非存在

下上筐大

巷にはさまざまな物語が溢れている。

英雄譚、怪異譚—。

いやいや、そんな大げさなものでなくとも人にはそれぞれ特有で固有で唯一の物語がある。それがない人間なんていうのは存在しない。もし、ない人間がいるというなら、そいつは生きているとは言えない。

そしてこれは僕の物語だ。僕の物語はいつもいつもバットエンドを迎える。一体どこで道を間違えたのか。つい最近かもしれないし、僕が幼い時かもしれないし、もしかしたら生まれた瞬間から道を外していたのかもしれない。バッドエンド—僕には悪いように思える結果も人が違えば、それはハッピーエンドなのかもしれない。結局、人によって感じ方も様々だっていうことだ。僕の物語を聞いて、どう感じるかは人それぞれだが、決して僕をかわいそうだとは思わないでほしい。なぜならこれは僕の贖罪の物語でもあるからだ。


僕、月夜待晴つきよまちはれ16歳。高2の嫌いなものトップ3は第1に早起き、第2に満員電車、そして第3に虫だ。

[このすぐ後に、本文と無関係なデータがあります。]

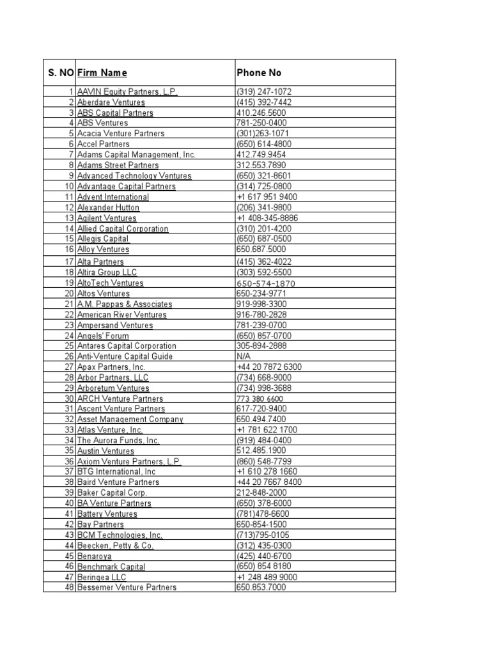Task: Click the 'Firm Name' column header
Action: pyautogui.click(x=102, y=73)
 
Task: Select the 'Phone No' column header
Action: pyautogui.click(x=259, y=73)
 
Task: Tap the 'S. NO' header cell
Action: pyautogui.click(x=61, y=73)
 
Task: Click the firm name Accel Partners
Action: pyautogui.click(x=103, y=144)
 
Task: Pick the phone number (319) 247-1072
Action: pyautogui.click(x=264, y=91)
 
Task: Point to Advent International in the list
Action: pyautogui.click(x=113, y=197)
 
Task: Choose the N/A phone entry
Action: pyautogui.click(x=244, y=356)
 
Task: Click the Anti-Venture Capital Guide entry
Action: pyautogui.click(x=125, y=356)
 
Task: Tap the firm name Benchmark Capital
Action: pyautogui.click(x=111, y=567)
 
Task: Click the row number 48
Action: pyautogui.click(x=70, y=587)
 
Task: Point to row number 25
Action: pyautogui.click(x=70, y=345)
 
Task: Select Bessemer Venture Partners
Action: pyautogui.click(x=127, y=587)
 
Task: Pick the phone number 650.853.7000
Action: pyautogui.click(x=261, y=587)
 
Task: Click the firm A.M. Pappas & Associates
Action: pyautogui.click(x=125, y=304)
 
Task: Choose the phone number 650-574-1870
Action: pyautogui.click(x=266, y=283)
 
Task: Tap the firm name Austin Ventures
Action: pyautogui.click(x=106, y=451)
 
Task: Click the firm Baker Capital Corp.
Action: pyautogui.click(x=112, y=493)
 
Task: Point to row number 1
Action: pyautogui.click(x=72, y=91)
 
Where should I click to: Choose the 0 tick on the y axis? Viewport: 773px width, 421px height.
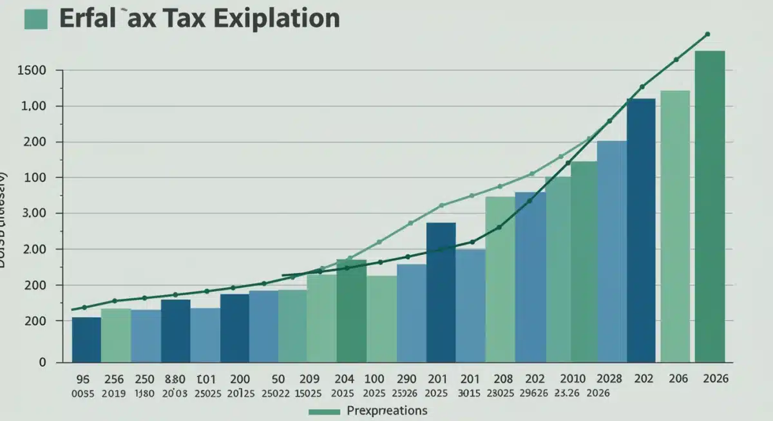click(x=42, y=362)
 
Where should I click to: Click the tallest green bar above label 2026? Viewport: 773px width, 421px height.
click(x=709, y=206)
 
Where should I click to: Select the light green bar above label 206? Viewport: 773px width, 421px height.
click(x=674, y=225)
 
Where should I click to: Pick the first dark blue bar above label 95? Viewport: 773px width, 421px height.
click(x=86, y=339)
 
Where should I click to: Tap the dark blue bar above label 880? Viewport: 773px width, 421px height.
click(x=175, y=330)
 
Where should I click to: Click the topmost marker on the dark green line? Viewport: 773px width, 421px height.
click(x=707, y=34)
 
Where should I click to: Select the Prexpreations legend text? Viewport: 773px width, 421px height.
click(x=386, y=410)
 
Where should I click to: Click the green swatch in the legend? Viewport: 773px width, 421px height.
click(x=325, y=411)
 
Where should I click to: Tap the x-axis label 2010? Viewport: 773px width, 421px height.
click(x=573, y=379)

虫。虫が好きな人というのはこの世にたくさんいるが、僕はそんな人とは到底仲良くなれると思わない。虫のその気持ちの悪い見た目。多種多様な大きさ。触り心地。そんなものを全部ひっくるめて僕は虫が嫌いだ。力を少し強く加えただけで、死んでしまうそんなか弱くて儚い存在なのにも関わらず、虫をみると恐怖すら感じてしまう。不快な存在。虫。

そして、僕は身長が180cmある。突然なんの自慢なんだと思われるかもしれないが、決して自慢したいわけじゃない。そうじゃなくて、このくらいの身長だと、布団から足がはみ出るのだ。布団からはみ出た足。当然寝ている時は横向きになってるわけだし、夜に寝ていれば暗いから足元なんか全く見えない。そんな見えない恐怖も手伝い、僕はいつも夜寝るときにはもしも足元に虫がいたら…なんてことを考えながら不安な気持ちで寝ている。それならば、足元隠して、胸隠さずのように布団をかければいいではないかと思われるかもしれないが、胸を出している感覚が好きになれず、やはり足を出すことに落ち着くのだ。

8月某日。僕は夏はクーラーをガンガンにかけて布団をかぶって寝るという極めて贅沢な寝方をしている。この日もいつものようにクーラーのきいた涼しい部屋で、布団をかぶって寝ていた。足もいつものようにはみ出ている。寝るときは虫は怖いが、いつもいつも怯えていたら、寝るのにも一苦労である。だから、僕は寝るときにはいつも考え事というか妄想をしながら寝て、気を紛らわすのである。寝るときに考え事をしていると寝つきが悪くなるのだが、第1に寝るときに考え事をしないで寝る人間なんているのだろうか?僕の場合はそれで気が紛れてなんとか眠りにつけるといった感じなのだが、普通人は寝るときには考え事をするのだと思う。

考え事といっても大したことではなく、そのときそのときで適当にパッと思いついたことについて少し考えるだけだ。気を紛らわすのには最適である。今日もいつものように適当なことを考えていた。考えて、考えていた。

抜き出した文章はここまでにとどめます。